Multiple restaurants have a rating of 5.0, indicating a tie for the top positions.

### 13. Top 10 Restaurant in Patna w.r.t rating 

In [16]:

patna_data = data[data['city'] == 'Patna']
len(patna_data)


0

In [17]:
# Filter for restaurants in Patna and sort by the numeric_rating to get the top 10 restaurants based on ratings
top_10_rated_patna_restaurants = data[data['city'] == 'Patna'].sort_values(by='numeric_rating', ascending=False).drop_duplicates(subset='resturant_name').head(10)

top_10_rated_patna_restaurants[['resturant_name', 'numeric_rating']]

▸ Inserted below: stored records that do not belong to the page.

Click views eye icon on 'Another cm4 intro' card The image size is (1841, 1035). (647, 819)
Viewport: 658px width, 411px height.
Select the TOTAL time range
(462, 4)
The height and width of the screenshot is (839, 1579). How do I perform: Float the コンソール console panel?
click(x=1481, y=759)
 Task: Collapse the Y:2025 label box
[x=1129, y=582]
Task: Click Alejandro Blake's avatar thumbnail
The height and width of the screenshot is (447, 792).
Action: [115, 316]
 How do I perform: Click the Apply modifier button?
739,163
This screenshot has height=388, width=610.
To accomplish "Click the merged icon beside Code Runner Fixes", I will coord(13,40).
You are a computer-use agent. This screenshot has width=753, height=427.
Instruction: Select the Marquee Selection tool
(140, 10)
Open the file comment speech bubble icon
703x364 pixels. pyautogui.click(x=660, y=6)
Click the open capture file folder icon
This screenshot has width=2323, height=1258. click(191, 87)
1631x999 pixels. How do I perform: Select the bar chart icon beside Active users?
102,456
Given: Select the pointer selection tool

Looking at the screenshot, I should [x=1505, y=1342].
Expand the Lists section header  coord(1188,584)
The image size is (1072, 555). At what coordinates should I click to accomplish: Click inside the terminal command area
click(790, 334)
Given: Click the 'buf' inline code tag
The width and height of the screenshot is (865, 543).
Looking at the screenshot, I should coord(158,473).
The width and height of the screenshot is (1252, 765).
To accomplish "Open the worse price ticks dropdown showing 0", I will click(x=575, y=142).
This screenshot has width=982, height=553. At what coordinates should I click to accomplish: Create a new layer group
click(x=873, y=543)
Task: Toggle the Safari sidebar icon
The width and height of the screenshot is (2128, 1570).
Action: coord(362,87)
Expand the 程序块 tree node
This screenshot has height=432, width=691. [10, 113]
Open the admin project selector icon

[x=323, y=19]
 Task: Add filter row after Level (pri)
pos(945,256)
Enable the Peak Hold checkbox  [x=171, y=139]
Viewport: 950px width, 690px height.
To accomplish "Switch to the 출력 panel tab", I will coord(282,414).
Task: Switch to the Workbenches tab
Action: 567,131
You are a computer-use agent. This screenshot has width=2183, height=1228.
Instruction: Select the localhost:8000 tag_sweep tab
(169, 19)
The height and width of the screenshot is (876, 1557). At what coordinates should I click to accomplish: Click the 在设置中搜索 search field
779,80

Unnamed: 0,resturant_name,numeric_rating


#### It appears that there are no restaurants listed for Patna in the dataset. Thus, we cannot provide the top 10 restaurants in Patna with respect to ratings.

### Conclusion:

#### Geographical Presence:
   * Swiggy has its restaurants listed in 27 unique cities and 865 unique city-subregion combinations.
   * The top cities with the highest number of restaurant listings are Bangalore, Delhi, Pune, Hyderabad, and Chennai.
#### Restaurant Popularity:
   * The top 5 most popular restaurant chains in India, based on the number of ratings, are KFC, Subway, NIC Natural Ice Creams, Pizza Hut, and Domino's Pizza.
   * In Pune, the most visited restaurant is "Yaron Da Adda - Dil se Punjabi".
   * In Bangalore, multiple restaurants have a perfect rating of 5.0, making them the top-rated ones.
#### Cost Analysis:
   * Mumbai is the most expensive city in terms of average restaurant cost, followed by Delhi, Guwahati, Kolkata, and Bangalore.
   * The subregion in Delhi with the least expensive restaurant (cost of ₹1.0) is Dilshad Gardens.
#### Ratings:
   * The subregion in Delhi with the most number of restaurants listed on Swiggy is Indirapuram.
   * Several restaurants, particularly in major cities, have achieved the maximum rating of 5.0.
   * There were no listings for Patna in the dataset, so we couldn't determine the top-rated restaurants there.     

##### This dataset provides valuable insights into the Indian restaurant landscape as seen through Swiggy. It showcases consumer preferences, restaurant popularity, and geographical distribution. Such insights can be instrumental for restaurant owners to understand market dynamics, for consumers to make informed dining decisions, and for platforms like Swiggy to refine their strategies and offerings.